Ilustración
Esquema
- Ilustración española
- Carácter de la Ilustración española: minoritaria y elitista
- Generación de ilustrados: Feijoo, Jovellanos, Floridablanca, Aranda...
- Principales preocupaciones:
- Educación
- Economía
- Crítica a la Iglesia: Racionalismo “versus” dogmatismo, progreso material
- Despotismo ilustrado
- Colaboración de los ilustrados españoles con la monarquía
- Regalismo.
- Limitaciones y contradicciones
- Consecuencias
En
la segunda mitad de siglo XVIII, dentro de una minoría culta en un
contexto general de atraso, surgieron una serie de pensadores
ilustrados que se distinguen por su espíritu crítico, interés por
la ciencia y compromiso con la idea de progreso.
Una
de sus mayores preocupaciones fue la educación
pues estaban convencidos de que únicamente la mejora del nivel
cultural podía sacar al país de su atraso.
La
segunda preocupación básica fue la cuestión
económica, ya que
eran conscientes del atraso del país, en relación a otras potencias
europeas. En
su análisis coincidían en que el origen de los males económicos
que aquejaban España provenía de la gran cantidad de tierras
amortizadas en manos de la nobleza y el clero, del excesivo control
sobre las actividades económicas y del desconocimiento de nuevas
técnicas e inventos. Destacan medidas como la creación de las Sociedades
Económicas de Amigos del País para
mejorar la agricultura, el comercio y la industria mediante el
estudio y la experimentación. Se declaró honestas
todas las profesiones
(1783), se limitaron los privilegios de la Mesta,
se colonizan nuevas tierras en Sierra
Morena, se liberaliza
el comercio colonial y se establece la libre circulación de granos.

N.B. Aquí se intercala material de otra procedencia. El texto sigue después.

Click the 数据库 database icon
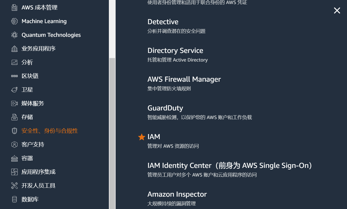The width and height of the screenshot is (347, 209). pyautogui.click(x=14, y=199)
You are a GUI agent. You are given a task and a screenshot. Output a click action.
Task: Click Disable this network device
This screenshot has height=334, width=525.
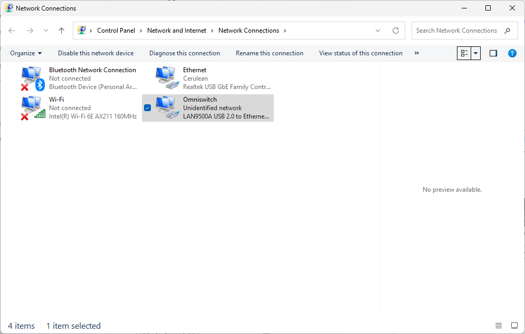pyautogui.click(x=96, y=53)
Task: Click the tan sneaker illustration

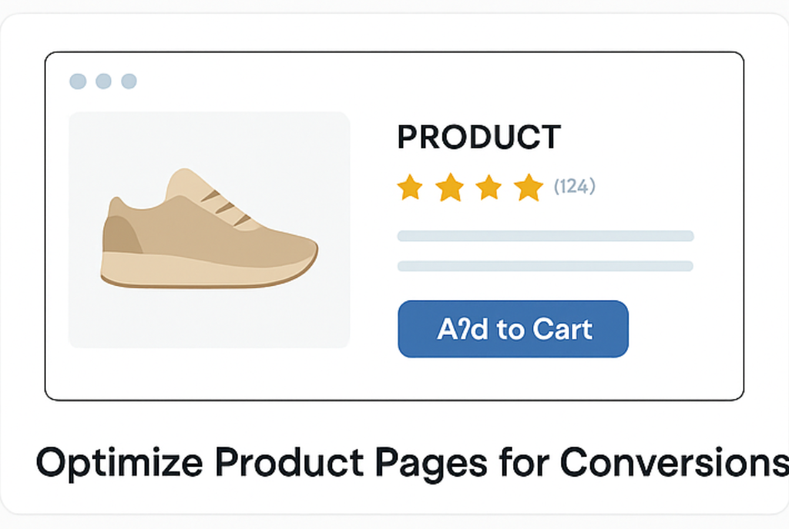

En Aragón destacó la construcción del Canal
Imperial de Aragón,
proyecto de Pignatelli.
Como el pensamiento ilustrado se
apoyaba en la razón y defendía la felicidad terrenal, se oponía a
la Iglesia, que era identificada como uno de los principales
obstáculos para el progreso. Además, criticaron el elevado número
de eclesiásticos.
Con
Carlos III
se inicia en España la etapa de despotismo
ilustrado. Este
monarca contó con ministros y colaboradores ilustrados y regalistas
(Campomanes, conde de Floridablanca, conde de Aranda, Jovellanos),
defensores de la autoridad del rey frente a la Iglesia. Se recortó
la inmunidad eclesiástica, se redujo la autoridad papal (Concordato
de 1753) y se restringió la actividad de la Inquisición. En este
contexto se entiende la expulsión
de los jesuitas en
1766.
Sin
embargo, el motín de
Esquilache (1766),
demostró lo difícil que era imponer el cambio en España. Desde los años de 1780 una minoría
ilustrada se radicalizó y buscarán una
alternativa al antiguo régimen, convertiendo la Ilustración en
Liberalismo. La oportunidad se les presentaría en 1808.